Step 1: Create the Unified System

Create system.py:

"""
End-to-End System - Lab 15

Complete integration of all orchestration components.
"""

from typing import Optional, Dict, Any
from dataclasses import dataclass, field
from datetime import datetime
import json
import logging

# Core components
from task_manager import TaskManager
from orchestrator import Orchestrator, OrchestratorBuilder, OrchestratorConfig
from components import ClaudeExecutor, ClaudeVerifier, SimpleCircuitBreaker

# Advanced components
from confidence_manager import ConfidenceManager, BalancedStrategy
from gates import GateRunner, TaskDefinedGate, BudgetGate, OutputLengthGate, ConfidenceGate
from drift_detection import KeywordDriftGate
from memory_interface import InMemoryStore
from memory_orchestrator import MemoryOrchestrator

# Configure logging
logging.basicConfig(
    level=logging.INFO,
    format='%(asctime)s - %(name)s - %(levelname)s - %(message)s'
)
logger = logging.getLogger("ralph-system")


@dataclass
class SystemConfig:
    """Configuration for the complete system."""
    # Task settings
    task_file: str = "tasks.json"
    max_attempts_per_task: int = 3

    # Orchestrator settings
    verify_results: bool = True
    use_confidence_manager: bool = True

    # Safety settings
    max_iterations: int = 100
    max_consecutive_failures: int = 5
    max_cost_dollars: float = 1.0

    # Gate settings
    use_gates: bool = True
    min_task_length: int = 10
    min_confidence: float = 0.7

    # Memory settings
    use_memory: bool = True
    memory_file: str = "memory.json"

    # Logging
    log_file: Optional[str] = "ralph.log"
    verbose: bool = True


@dataclass
class SystemStats:
    """Statistics from a system run."""
    session_id: str
    started_at: datetime
    ended_at: Optional[datetime] = None
    tasks_processed: int = 0
    tasks_completed: int = 0
    tasks_failed: int = 0
    gates_checked: int = 0
    gates_failed: int = 0
    total_cost: float = 0.0
    errors: list = field(default_factory=list)

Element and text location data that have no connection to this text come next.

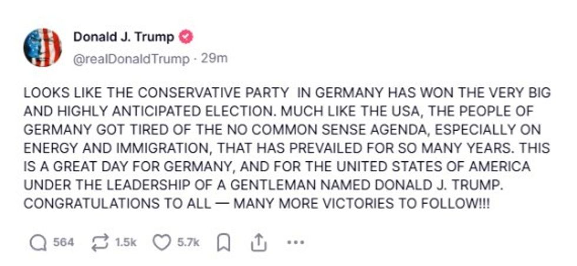Open Donald J. Trump display name link
Viewport: 577px width, 266px height.
(x=124, y=37)
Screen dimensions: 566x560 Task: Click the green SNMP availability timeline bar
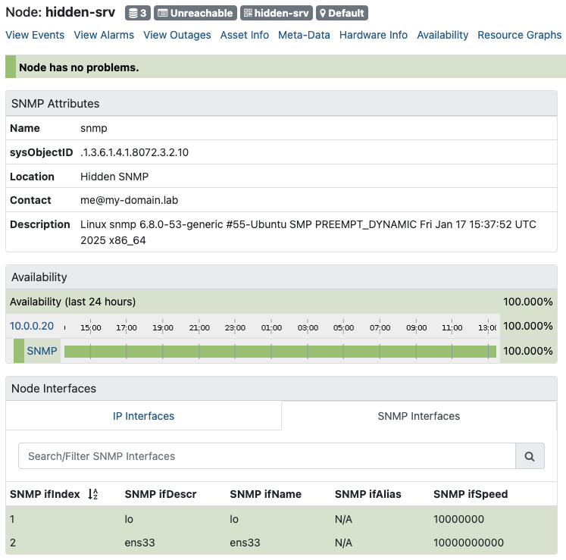(280, 352)
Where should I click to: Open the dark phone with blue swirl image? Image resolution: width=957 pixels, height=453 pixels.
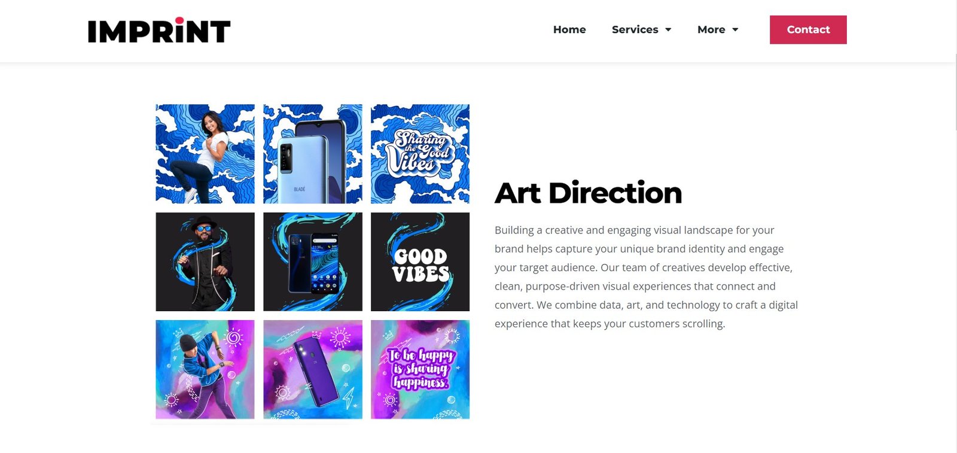coord(313,262)
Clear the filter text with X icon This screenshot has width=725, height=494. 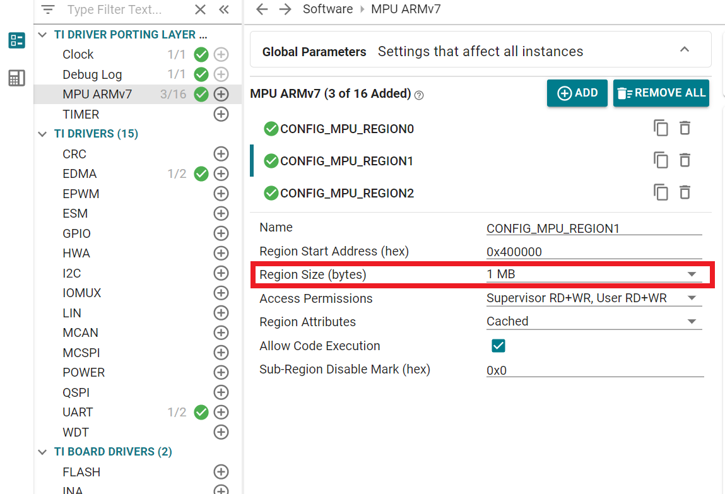(200, 9)
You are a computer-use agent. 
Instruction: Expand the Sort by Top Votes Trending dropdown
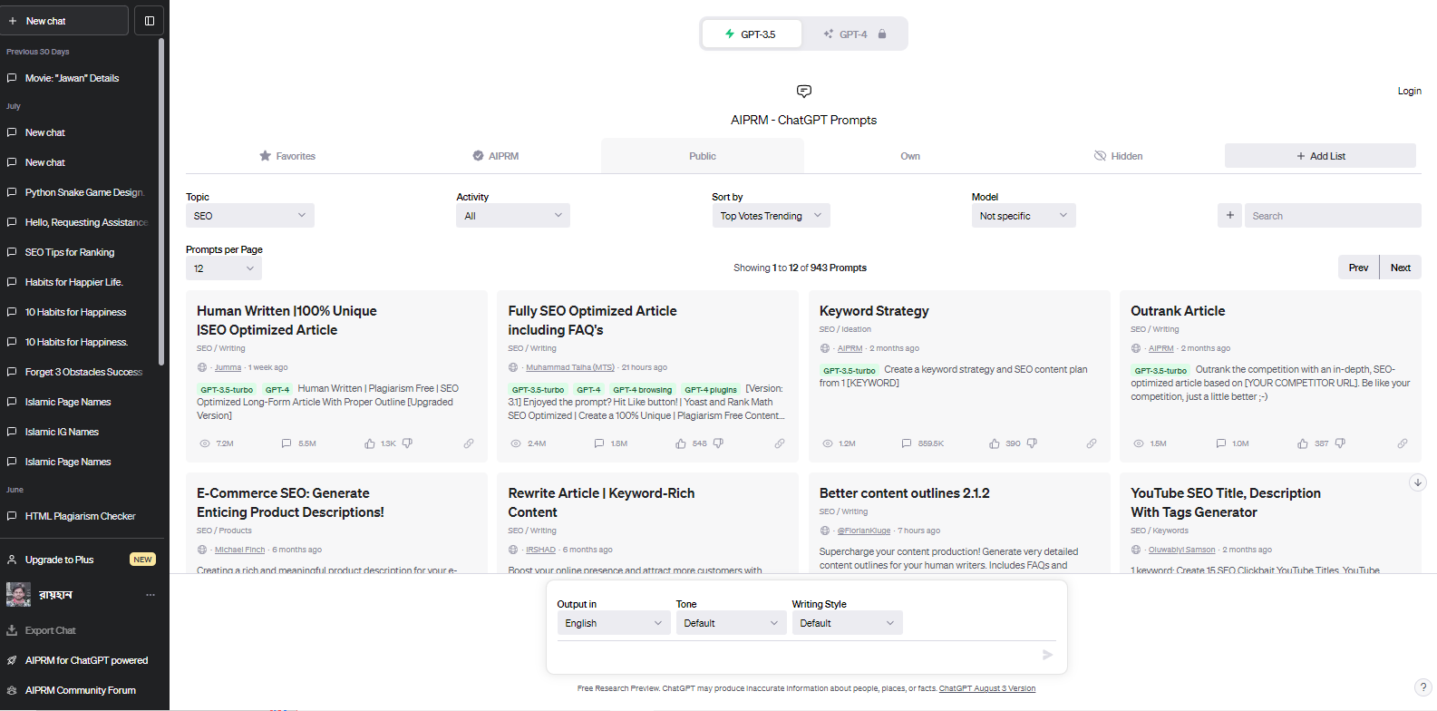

    def to_dict(self) -> dict:
        return {
            "session_id": self.session_id,
            "started_at": self.started_at.isoformat(),
            "ended_at": self.ended_at.isoformat() if self.ended_at else None,
            "duration_seconds": (self.ended_at - self.started_at).total_seconds() if self.ended_at else None,
            "tasks_processed": self.tasks_processed,
            "tasks_completed": self.tasks_completed,
            "tasks_failed": self.tasks_failed,
            "success_rate": self.tasks_completed / self.tasks_processed * 100 if self.tasks_processed else 0,
            "gates_checked": self.gates_checked,
            "gates_failed": self.gates_failed,
            "total_cost": round(self.total_cost, 4),
            "errors": self.errors
        }


class RalphSystem:
    """
    Complete end-to-end orchestration system.

    Integrates:
    - Task management
    - Execution with Claude
    - Verification
    - Confidence-based retry
    - Pre/post gates
    - Circuit breaker safety
    - Memory persistence
    - Logging and metrics

    Usage:
        system = RalphSystem()
        system.add_task("Write a hello world function")
        system.add_task("Create unit tests")
        stats = system.run()
        print(stats.to_dict())
    """

    def __init__(self, config: Optional[SystemConfig] = None):
        self.config = config or SystemConfig()
        self.stats: Optional[SystemStats] = None

        # Initialize components
        self._init_components()

    def _init_components(self):
        """Initialize all system components."""
        # Task store
        self.task_manager = TaskManager(self.config.task_file)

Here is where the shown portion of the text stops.